Monday, February 21, 2011

(empo-tuulwey) No, Twitter - or Amazon - are not good or evil

This morning, I saw a tweet from Dion Hinchcliffe that got me thinking:

Watching the Middle East & N. Africa news today, it's fascinating to see how social media has helped trigger a major regional transformation

And a little later, I saw a post from Dave Winer that included this comment:

When Amazon kicked WikiLeaks off, without adequate explanation, they did far more damage to their own rep than they did to WikiLeaks. Everyone knew WikiLeaks is a hot potato. What we didn't know is how little heat it would take Amazon to dump one of their customers. It would be one thing to stand up to repeated court orders and finally cave. But in this case, there wasn't even a judgment against WikiLeaks. They kicked them off because it suited them. And that killed Amazon as an environment for journalism.

It's important to note what Hinchcliffe and Winer are saying, and what they are not saying. (Or at least I hope they're not saying.)

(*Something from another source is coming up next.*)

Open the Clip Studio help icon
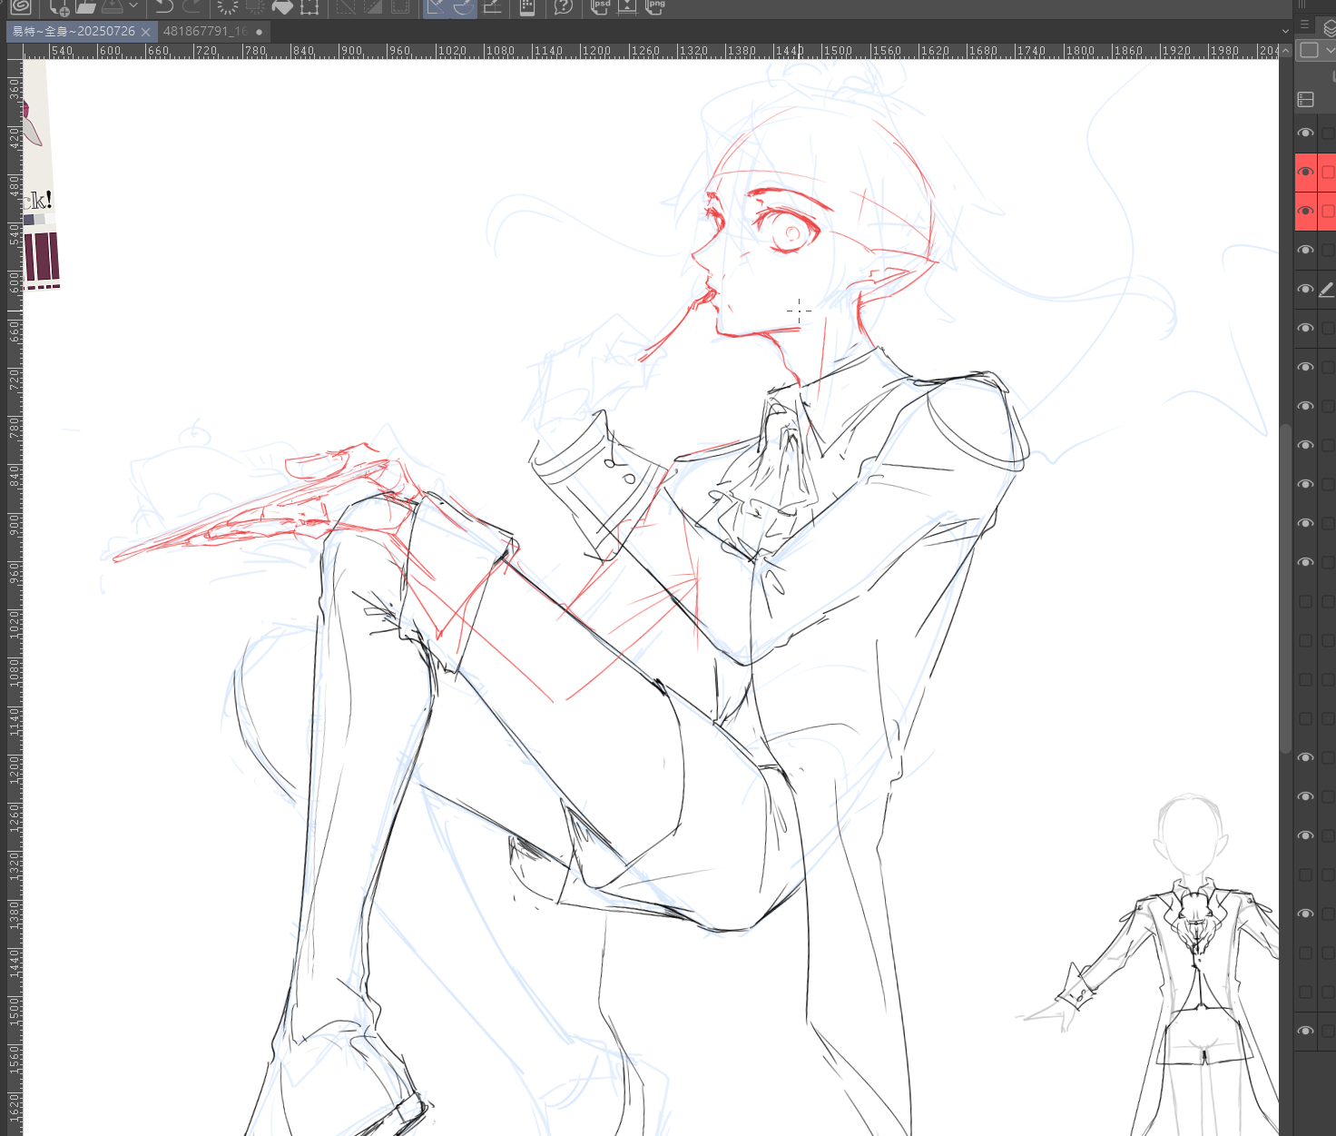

Twitter the tool is not inherently good. Amazon the tool is not inherently evil. (Of course, one can have an opinion on the goodness or badness of the COMPANIES named Twitter and Amazon.)

But the tools themselves are amoral entities. I can use Twitter to tell people about a peaceful demonstration, or I can use Twitter to command crazed followers to damage society. I can upload evidence of government wrongdoing to Amazon, or I can upload information to Amazon that will endanger the lives of people.

Of course, this same perspective on tools applies to tools from earlier centuries. I can use atomic power to take lives, or I can use atomic power to take lives. I can use a printing press to enlighten humankind, or I can use a printing press to enslave humankind.

And, of course, it all depends upon perspective. Every one of my examples above describes the same event - it's just how we perceive the event that classifies it as good or evil.

Take the tweet. While some people look at a peaceful demonstration as a symbol of freedom, others (namely those in power) look at the same event as damaging to society. If you don't believe me, consider how you would react if a peaceful demonstration occurred just outside of your house, blocking your driveway, keeping you from going to work or school.

Take my atomic example. There's an ongoing debate among historians, some of whom say that the atomic bombs on Hiroshima and Nagasaki were the most evil thing ever done by a human against another human, while others (including buck-stopping Harry S Truman himself) maintained that the bombs were necessary to avoid the massive loss of life that would have occurred from a ground invasion of the Japanese islands.